Question about CUDA kernels


I’m struggling to implement the following CUDA kernel:

using CUDA
using LinearAlgebra

function kernel!(A, B, C)
    X = CUDA.size(A)[3]
    Y = CUDA.size(B)[3]
    for j in 1:X
        for i in 1:Y
            @inbounds C[:,:,j] += B[:,:,i]  * A[:,:,j]

function benchmark_gpu(A, B, C)
    CUDA.@sync begin
        @cuda threads=256 kernel!(A, B, C)
    return nothing

A = CUDA.rand(ComplexF64,4,4,1000)
B = CUDA.rand(ComplexF64,4,4,10)
C = CUDA.zeros(ComplexF64,4,4,1000)

benchmark_gpu(A, B, C)

When I run it as a script, it throws the following error:

ERROR: LoadError: InvalidIRError: compiling kernel #kernel!(CuDeviceArray{ComplexF64, 3, 1}, CuDeviceArray{ComplexF64, 3, 1}, CuDeviceArray{ComplexF64, 3, 1}) resulted in invalid LLVM IR
Reason: unsupported call through a literal pointer (call to ijl_rethrow)
 [1] rethrow
   @ ./error.jl:61
 [2] task_local_storage
   @ ./task.jl:294
 [3] allowscalar
   @ ~/.julia/packages/GPUArraysCore/B3xv7/src/GPUArraysCore.jl:58
 [4] kernel!
   @ ~/cuda_tests/discourse.jl:7

At first I thought that the error was cause by broadcasting during the matrix multiplication step. However, I can do the operation C[:,:,j] += B[:,:,i] * A[:,:,j] when I’m inside a Julia REPL session.
How’s that possible?

I’m aware that scalar indexing is not the best practice when it comes to maximize performance on the GPU, but I would like to understand why the code is failing anyway.

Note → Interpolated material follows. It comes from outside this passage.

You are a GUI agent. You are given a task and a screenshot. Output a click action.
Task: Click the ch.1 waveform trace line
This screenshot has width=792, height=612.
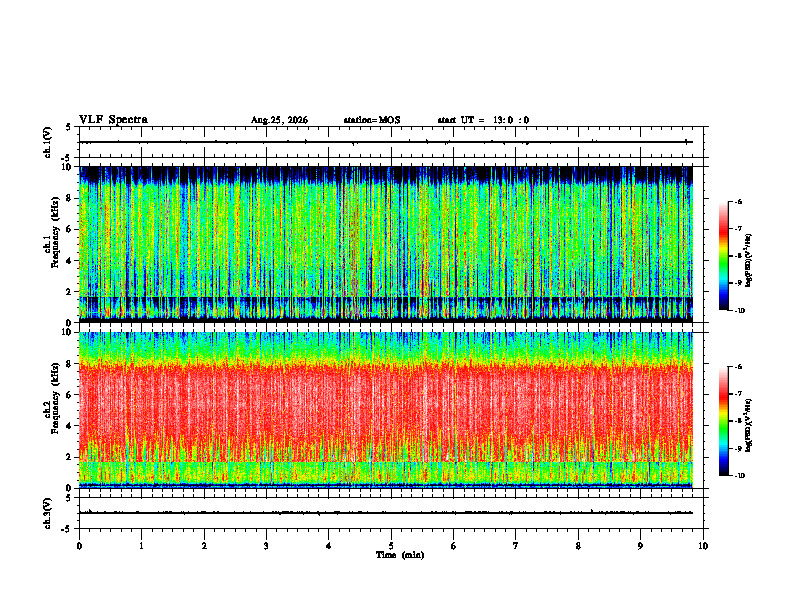pos(386,142)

Code in your REPL executes in a CPU environment (even though it may in turn call into the GPU), whereas kernel code executes directly on the GPU. You can only perform much more simple operations there, and not the matrix multiplication or broadcast you’re doing.

If this operation is what you want, it’s easy to do without writing kernels. It is C[x,y,j] = B[x,z,i] * A[z,y,j] summed on z,i,j, and the sum on i can be done first:

using TensorCore  # reshape + one matrix multiplication
boxdot!(C, dropdims(sum(B, dims=3), dims=3), A)

using NNlib  # CUDA's gemm_strided_batched!
batched_mul!(C, sum(B, dims=3), A)

Oh I get it. Thank you for the answer!!

That does exactly what I wanted.
Thank you very much!!

However, in order to properly use the NNlib option, I needed to load the CUDA version of the library NNlibCUDA.